Higher ed advertising is big business. In 2019, colleges and universities collectively spent an estimated $2.2 billion on advertising. And this number has only gone up. Between 2021 and 2022, spending on higher ed advertising increased 104%. This growth is impressive, but closer inspection shows some channels benefited more than others. Top of the list? Paid search. At a time when overall spending roughly doubled, spending on paid search nearly tripled.
On one hand, there’s nothing particularly surprising about this tripling down on paid search. After all, paid search is often the fastest way for tuition-dependent institutions to fill their pipeline with inquiries. It’s also one of the easiest media channels to track and measure, which is especially welcome for higher ed marketers looking to maximize thin advertising budgets and justify their advertising expenditures to university leadership.
There is no doubt that the tools of modern digital marketing are a technological wonder. They’re also a major problem.

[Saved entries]
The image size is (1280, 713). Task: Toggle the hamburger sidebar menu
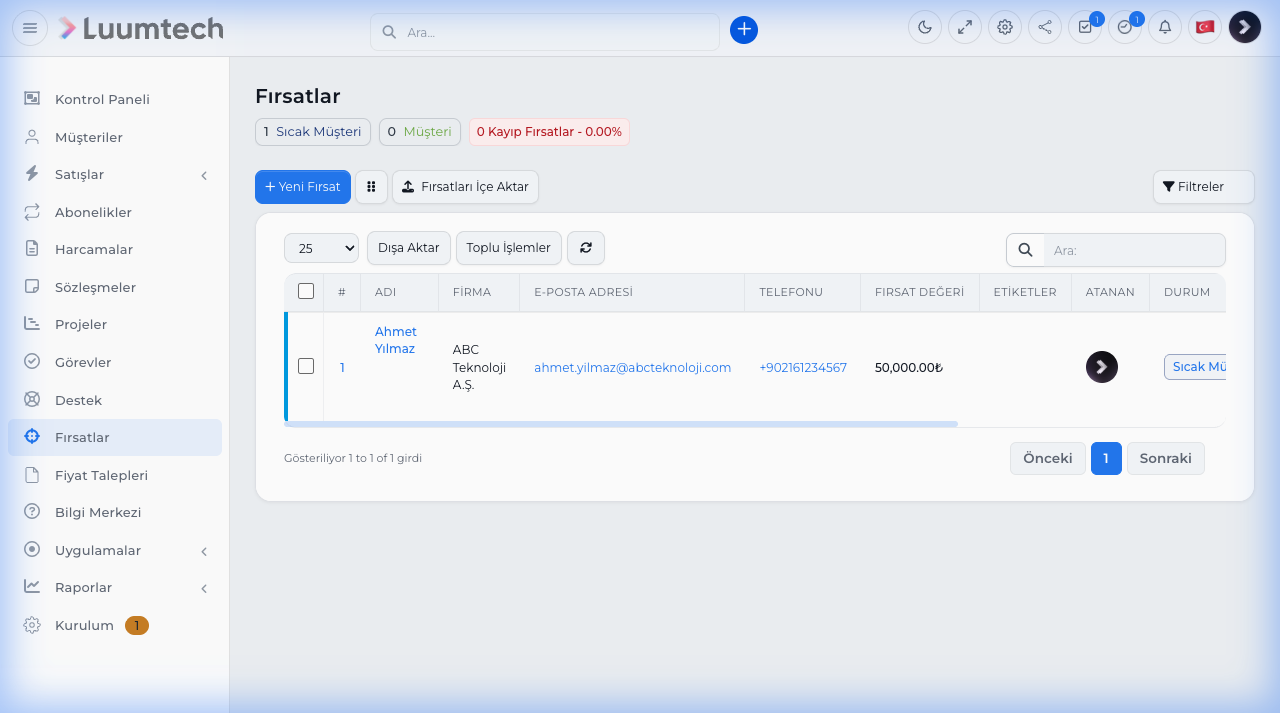click(30, 28)
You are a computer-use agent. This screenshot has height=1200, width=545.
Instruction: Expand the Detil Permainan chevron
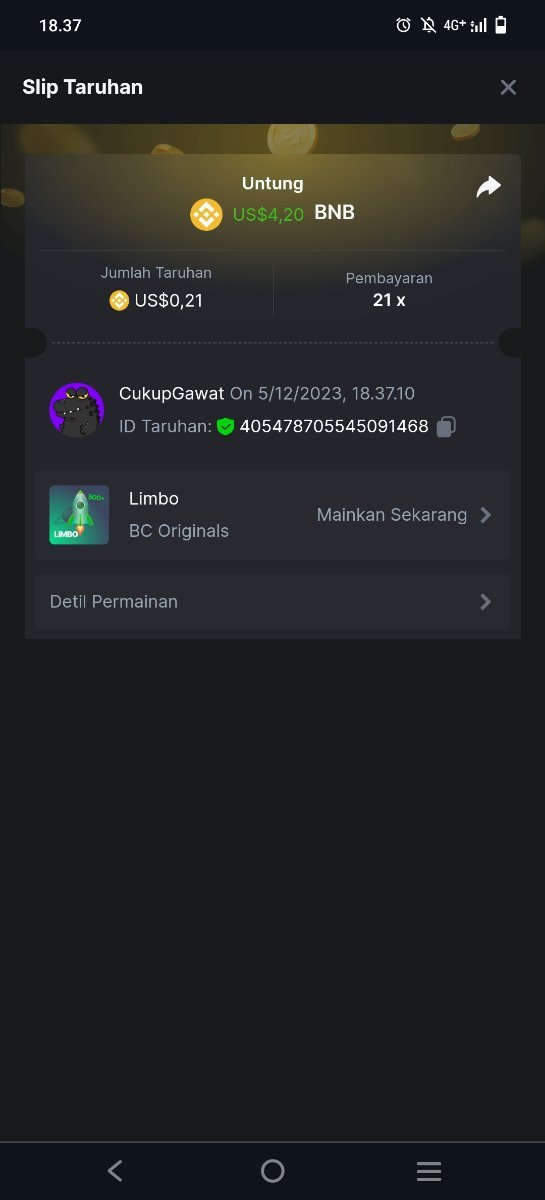[486, 602]
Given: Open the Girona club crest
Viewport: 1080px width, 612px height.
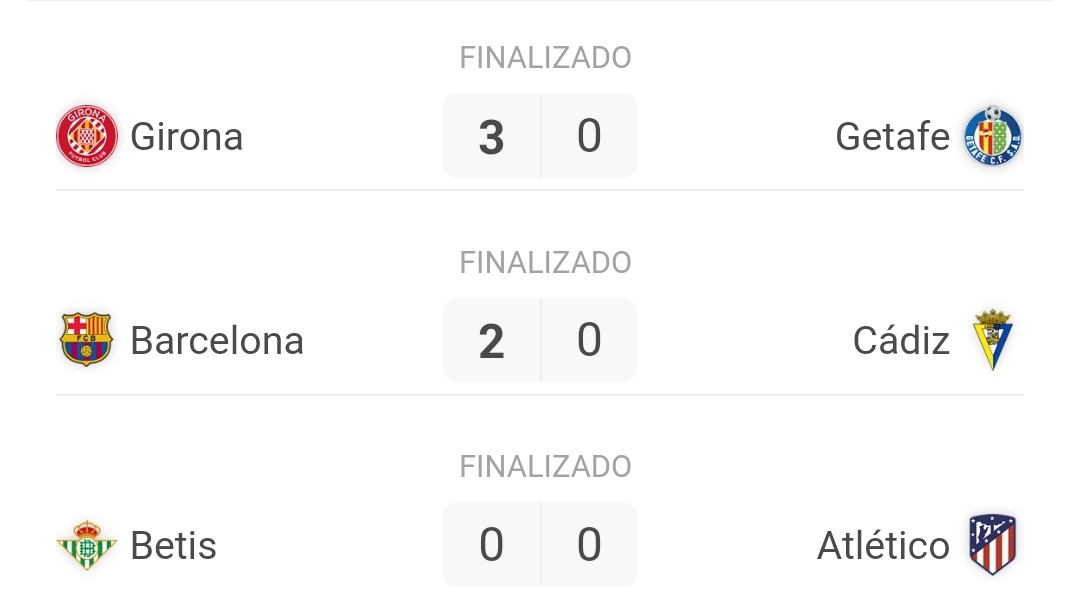Looking at the screenshot, I should pos(87,136).
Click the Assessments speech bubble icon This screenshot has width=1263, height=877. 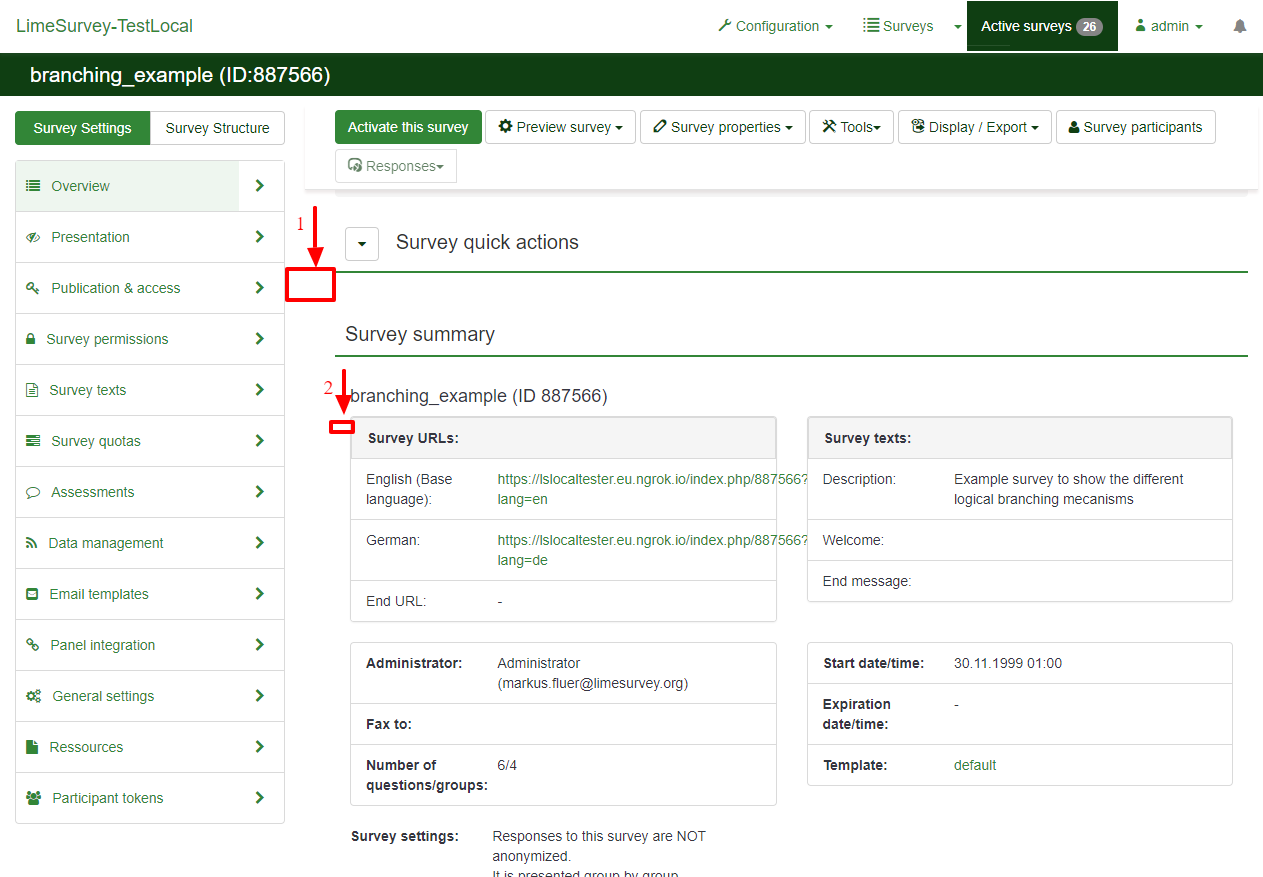point(33,492)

### Tasks to carry out
(A) In the higher ed advertising passage, by what percentage did spending on higher ed advertising rise between 2021 and 2022?
(B) Say whether each statement agrees with the higher ed advertising passage, and quote the words that decide it: (i) Colleges and universities spent an estimated $2.2 billion on advertising in 2019. (ii) Overall spending nearly tripled while paid search spending roughly doubled. (iii) Paid search is one of the hardest media channels to track and measure.
(C) Reproduce the higher ed advertising passage word for word, everything from "Higher ed advertising is" down to "search nearly tripled.".
Answer from the higher ed advertising passage alone.

### Your written answers
(A) It rose 104%.

(B)
(i) Yes: "In 2019, colleges and universities collectively spent an estimated $2.2 billion on advertising."
(ii) No: "At a time when overall spending roughly doubled, spending on paid search nearly tripled."
(iii) No: "It’s also one of the easiest media channels to track and measure"

(C)
Higher ed advertising is big business. In 2019, colleges and universities collectively spent an estimated $2.2 billion on advertising. And this number has only gone up. Between 2021 and 2022, spending on higher ed advertising increased 104%. This growth is impressive, but closer inspection shows some channels benefited more than others. Top of the list? Paid search. At a time when overall spending roughly doubled, spending on paid search nearly tripled.